Order in metaclass

Bengt Richter bokr at oz.net
Wed Oct 13 17:35:47 EDT 2004


On Wed, 13 Oct 2004 09:28:29 -0300, Carlos Ribeiro <carribeiro at gmail.com> wrote:

>On Wed, 13 Oct 2004 13:50:00 +0200, Peter Otten <__peter__ at web.de> wrote:
>> Bengt Richter wrote:
>> 
>> > Or, an ugly hack that might work for a while, depending on how
>> > co_names is really generated. It seems in order of occurrence
>> > (including right hand sides of assignment, but still top down) ...
>> >
>> > >>> import sys
>> > >>> def getnames(): return sys._getframe(1).f_code.co_names
>> > ...
>> > >>> def MC(cname, cbases, cdict):
>> > ...     names = cdict.get('ordic',[])
>> > ...     names = [name for name in names if name in cdict]
>> > ...     cdict['ordic'] = dict([(name,i) for i,name in enumerate(names)])
>> > ...     return type(cname, cbases, cdict)
>> > ...
>> > >>> class C(object):
>> > ...     __metaclass__ = MC # really a function shortcut
>> > ...     x = 123
>> > ...     y = sys
>> > ...     z = 0
>> > ...     ordic = getnames()
>> > ...
>> > >>> C.ordic
>> > {'ordic': 5, '__module__': 0, '__metaclass__': 1, 'y': 3, 'x': 2, 'z': 4}
>> 
>> A metaclass /function/ and sys._getframe() exercised on a class definition
>> - I think you have raised the bar for what qualifies as a hack :-)
>
>Hey, I came first with that a couple of weeks ago :-) but in truth, it
>was Alex Martelli that pointed to me that a metaclass function would
>work... but not only is it not recommended, it's also said to make
>Guido shudder ;-) Seriously, although it works, it's not recommended
>practice. Metaclasses are supposed to be classes, not functions.
>
IIRC it was Guido himself who let the cat out of the bag about a function, in
some early metaclass notes. But maybe I don't RC ;-)

>As for the getframe, I have played with it a little bit also. But in
>the end I have chosen to use a simple counter, using
>itertools.count(). More pythonic IMHO. And no need for clever hacks,
>when all that is needed is to order the elements in the order they are
>executed (which count() can guarantee). There are two situations where
>the simpler counter works, but the getframe hack doesn't:
>
>-- if I have a loop inside my class that is used to declare bunch of
>attributes, all of them will have the same line number... but a
>different sequence number if the simpler method is chosen.
You mean like
    for name in 'a b c'.split(): locals()[name] = ord(name[0])
? Yes, I think the names have to be visible to the compiler to show up in co_names.
>
>-- if a function is called that returns a bunch of attributes (not
>common practice, but still possible). All attributes are at the same
>line in this case. Example:
>
>class Foo:
>    a,b,c = myfunc(...)
>
That one _will_ show a,b,c in order. They're all visible to the compiler as names.
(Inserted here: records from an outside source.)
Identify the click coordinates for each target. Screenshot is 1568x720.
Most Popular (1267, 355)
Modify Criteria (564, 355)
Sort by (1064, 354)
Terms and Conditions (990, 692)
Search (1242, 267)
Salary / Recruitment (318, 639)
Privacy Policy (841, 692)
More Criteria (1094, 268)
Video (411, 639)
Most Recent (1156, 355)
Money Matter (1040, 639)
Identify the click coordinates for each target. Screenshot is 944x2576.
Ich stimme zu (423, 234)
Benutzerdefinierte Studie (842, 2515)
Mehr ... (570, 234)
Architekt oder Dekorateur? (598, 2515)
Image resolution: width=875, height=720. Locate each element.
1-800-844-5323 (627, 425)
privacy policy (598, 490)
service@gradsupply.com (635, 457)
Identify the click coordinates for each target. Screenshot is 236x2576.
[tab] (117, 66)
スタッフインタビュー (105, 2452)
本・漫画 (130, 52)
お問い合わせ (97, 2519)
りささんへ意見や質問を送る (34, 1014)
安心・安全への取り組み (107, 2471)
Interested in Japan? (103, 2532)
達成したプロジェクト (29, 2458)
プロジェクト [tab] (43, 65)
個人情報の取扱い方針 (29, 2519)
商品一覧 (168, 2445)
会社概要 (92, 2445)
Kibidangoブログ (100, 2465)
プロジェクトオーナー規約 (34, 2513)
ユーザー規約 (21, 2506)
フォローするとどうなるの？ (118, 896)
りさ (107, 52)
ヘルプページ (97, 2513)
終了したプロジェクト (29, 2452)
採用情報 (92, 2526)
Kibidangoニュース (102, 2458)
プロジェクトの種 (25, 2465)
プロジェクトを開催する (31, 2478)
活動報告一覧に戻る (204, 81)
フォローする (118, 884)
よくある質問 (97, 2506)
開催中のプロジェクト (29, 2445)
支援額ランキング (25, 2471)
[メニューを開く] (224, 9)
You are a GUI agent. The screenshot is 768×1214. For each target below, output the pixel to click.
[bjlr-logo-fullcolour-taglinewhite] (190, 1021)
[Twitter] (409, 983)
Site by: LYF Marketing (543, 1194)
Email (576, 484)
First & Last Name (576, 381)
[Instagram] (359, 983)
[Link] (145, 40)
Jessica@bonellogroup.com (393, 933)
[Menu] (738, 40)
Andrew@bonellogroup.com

>Of course, we are now getting into corner cases that show how much are
>we pushing class  statements in Python. The _sane_ way to make it all
>work would be to have a hook to provide a user-defined dict to the
>class locals() dir; aternatively, the natice dict() could provide a
interestingly, you can pass a dict subtype instance as the last arg to type, but
it seems just to grab the instance's base dict. I.e., you apparently can't
get the subtype instance back as .__dict__. Oh well ;-)

>ordered interface (but then it wouldn't be a simple hash mapping, a
>more complex structure such as a tree would be needed). Both are far
>from happening in Python 2.x, IMHO... and I really doubt if dicts will
>ever be changed to accomodate ordering, even in Python 3.0. Too much
>hassle for too little gain. A hook function seems to be more sensible.
    class C(object, cdict=myDict): pass ??